日記の続き#108

博論本こぼれ話。第3章は「地層概念の地質学」という名前で、ドゥルーズの地層概念が1980年の『千のプラトー』から85年の『シネマ2』を介して91年の『哲学とは何か』に至る変遷のなかでどのようなことが起こっているかということを分析している。その推移において、最初は客観的なシステム論の構成要素であった地層概念は方法論的なレベルに食い込んできて、さらに哲学的体系を論じる際の重要概念になる。言ってみれば地層概念はどんどん「手前」にせり出してくるような運動を辿っている。

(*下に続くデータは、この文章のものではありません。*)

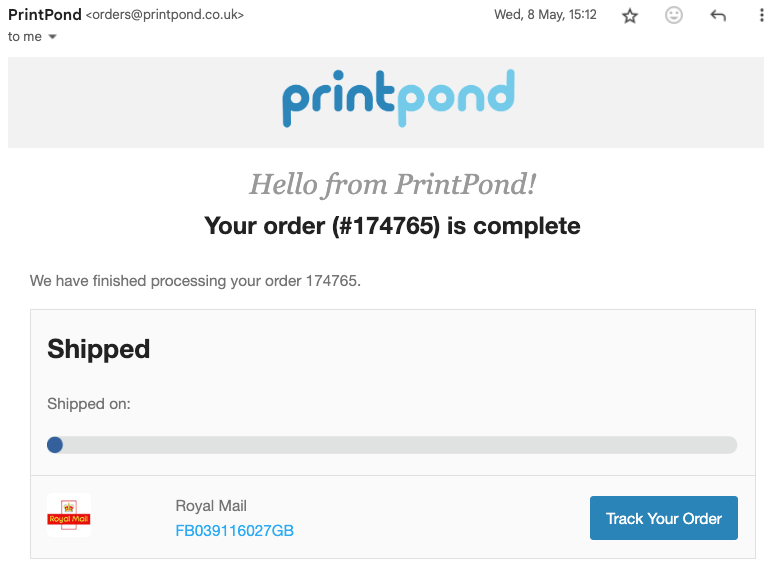The width and height of the screenshot is (764, 564).
Task: Open tracking number FB039116027GB link
Action: (x=234, y=530)

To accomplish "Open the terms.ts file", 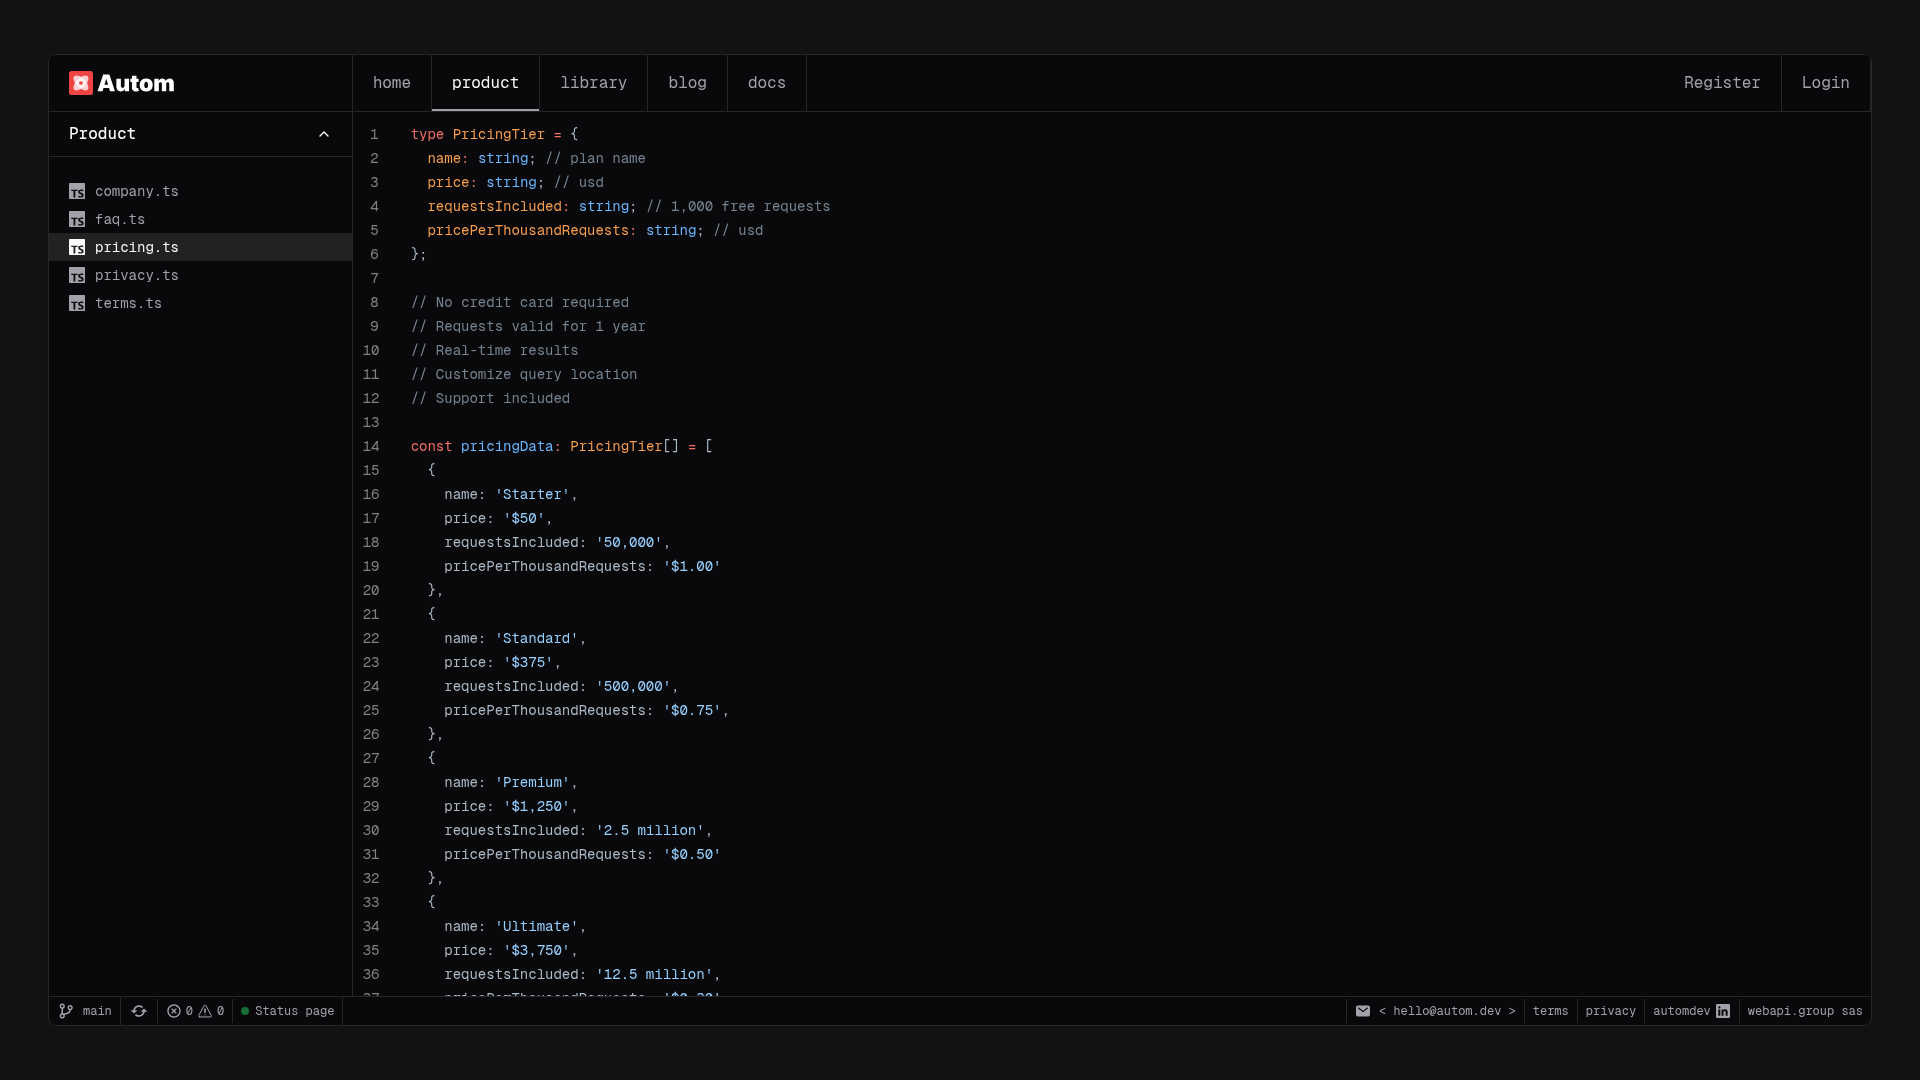I will [128, 303].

博論の時点ではこの運動の追跡について、レオ・スタインバーグがピカソの「アヴィニョンの娘たち」の分析で、数十枚のデッサンから作品に至る過程で中心に置かれたテーブルが絵の下辺(つまり手前側)にどんどん飲み込まれていくのを発見したのと類比的なものなのだと説明したが、それはややこしい話をややこしい比喩で説明していてよくわからないので、とりあえず消した。比喩のことは概念的な説明が十全にできてから考えればいい。これは別の話だが、スタインバーグが面白いのはそうした習作をまたいでなされる変化を「アクション」と呼んでいることで、もちろん構図の変化は人物の行為や作品世界の通時的変化を反映しているわけではないからパラパラ漫画的なアクションでもないし、演劇的な意味でのアクションでもない。この「アクション」はどこに存在していて何によって担われているのか。